How to complete this task:
All of the records must be restated exactly, with every line complete.

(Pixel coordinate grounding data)
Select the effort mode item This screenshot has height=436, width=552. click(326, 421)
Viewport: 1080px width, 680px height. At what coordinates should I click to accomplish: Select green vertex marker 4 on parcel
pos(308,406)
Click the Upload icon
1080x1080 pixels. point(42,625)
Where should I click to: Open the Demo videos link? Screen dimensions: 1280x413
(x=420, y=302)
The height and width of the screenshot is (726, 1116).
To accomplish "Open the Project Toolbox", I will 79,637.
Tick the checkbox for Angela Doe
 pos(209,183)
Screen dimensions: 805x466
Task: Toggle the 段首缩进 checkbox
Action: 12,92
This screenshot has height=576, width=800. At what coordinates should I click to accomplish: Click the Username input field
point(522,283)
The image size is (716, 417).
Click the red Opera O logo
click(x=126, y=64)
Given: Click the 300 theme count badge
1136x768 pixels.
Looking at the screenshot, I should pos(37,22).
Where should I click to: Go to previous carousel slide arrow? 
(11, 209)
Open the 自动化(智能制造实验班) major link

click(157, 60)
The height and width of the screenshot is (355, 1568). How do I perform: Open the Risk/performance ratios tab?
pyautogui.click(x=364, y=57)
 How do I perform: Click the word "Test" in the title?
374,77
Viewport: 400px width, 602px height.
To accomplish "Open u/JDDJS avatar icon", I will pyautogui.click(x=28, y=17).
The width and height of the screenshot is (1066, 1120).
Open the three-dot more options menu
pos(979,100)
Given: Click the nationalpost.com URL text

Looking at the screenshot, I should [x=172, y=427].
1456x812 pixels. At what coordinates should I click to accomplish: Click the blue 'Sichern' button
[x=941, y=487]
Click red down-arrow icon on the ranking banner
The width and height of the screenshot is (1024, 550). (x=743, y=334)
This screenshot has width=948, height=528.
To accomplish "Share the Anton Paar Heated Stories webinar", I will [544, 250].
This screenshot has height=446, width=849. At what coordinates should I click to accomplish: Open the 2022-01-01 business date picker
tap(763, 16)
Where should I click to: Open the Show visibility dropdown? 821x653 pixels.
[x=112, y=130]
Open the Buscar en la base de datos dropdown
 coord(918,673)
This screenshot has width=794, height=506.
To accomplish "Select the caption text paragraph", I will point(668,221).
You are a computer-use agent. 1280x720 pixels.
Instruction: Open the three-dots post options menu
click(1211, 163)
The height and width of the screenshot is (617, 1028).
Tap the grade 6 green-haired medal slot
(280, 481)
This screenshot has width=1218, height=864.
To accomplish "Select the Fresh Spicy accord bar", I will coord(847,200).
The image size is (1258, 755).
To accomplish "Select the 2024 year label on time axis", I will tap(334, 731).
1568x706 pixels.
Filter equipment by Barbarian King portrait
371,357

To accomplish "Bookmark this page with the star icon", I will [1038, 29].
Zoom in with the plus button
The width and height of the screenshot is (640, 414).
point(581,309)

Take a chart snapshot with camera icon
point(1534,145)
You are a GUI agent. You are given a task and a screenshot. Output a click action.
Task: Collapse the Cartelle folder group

Response:
Select the effort mode item This screenshot has height=436, width=552. click(326, 421)
Viewport: 1080px width, 680px height. At what coordinates should I click to accomplish: Select green vertex marker 4 on parcel
pos(308,406)
Click the Upload icon
1080x1080 pixels. point(42,625)
Where should I click to: Open the Demo videos link? Screen dimensions: 1280x413
(x=420, y=302)
The height and width of the screenshot is (726, 1116).
To accomplish "Open the Project Toolbox", I will 79,637.
Tick the checkbox for Angela Doe
 pos(209,183)
Screen dimensions: 805x466
Task: Toggle the 段首缩进 checkbox
Action: 12,92
This screenshot has height=576, width=800. At what coordinates should I click to accomplish: Click the Username input field
point(522,283)
The image size is (716, 417).
Click the red Opera O logo
click(x=126, y=64)
Given: Click the 300 theme count badge
1136x768 pixels.
Looking at the screenshot, I should pos(37,22).
Where should I click to: Go to previous carousel slide arrow? 
(11, 209)
Open the 自动化(智能制造实验班) major link

click(157, 60)
The height and width of the screenshot is (355, 1568). How do I perform: Open the Risk/performance ratios tab?
pyautogui.click(x=364, y=57)
 How do I perform: Click the word "Test" in the title?
374,77
Viewport: 400px width, 602px height.
To accomplish "Open u/JDDJS avatar icon", I will pyautogui.click(x=28, y=17).
The width and height of the screenshot is (1066, 1120).
Open the three-dot more options menu
pos(979,100)
Given: Click the nationalpost.com URL text

Looking at the screenshot, I should [x=172, y=427].
1456x812 pixels. At what coordinates should I click to accomplish: Click the blue 'Sichern' button
[x=941, y=487]
Click red down-arrow icon on the ranking banner
The width and height of the screenshot is (1024, 550). (x=743, y=334)
This screenshot has width=948, height=528.
To accomplish "Share the Anton Paar Heated Stories webinar", I will [544, 250].
This screenshot has height=446, width=849. At what coordinates should I click to accomplish: Open the 2022-01-01 business date picker
tap(763, 16)
Where should I click to: Open the Show visibility dropdown? 821x653 pixels.
[x=112, y=130]
Open the Buscar en la base de datos dropdown
 coord(918,673)
This screenshot has width=794, height=506.
To accomplish "Select the caption text paragraph", I will point(668,221).
You are a computer-use agent. 1280x720 pixels.
Instruction: Open the three-dots post options menu
click(1211, 163)
The height and width of the screenshot is (617, 1028).
Tap the grade 6 green-haired medal slot
(280, 481)
This screenshot has width=1218, height=864.
To accomplish "Select the Fresh Spicy accord bar", I will coord(847,200).
The image size is (1258, 755).
To accomplish "Select the 2024 year label on time axis", I will tap(334, 731).
1568x706 pixels.
Filter equipment by Barbarian King portrait
371,357

To accomplish "Bookmark this page with the star icon", I will [1038, 29].
Zoom in with the plus button
The width and height of the screenshot is (640, 414).
point(581,309)

Take a chart snapshot with camera icon
point(1534,145)
You are a GUI agent. You are given a task and a screenshot. Output a click action.
Task: Collapse the Cartelle folder group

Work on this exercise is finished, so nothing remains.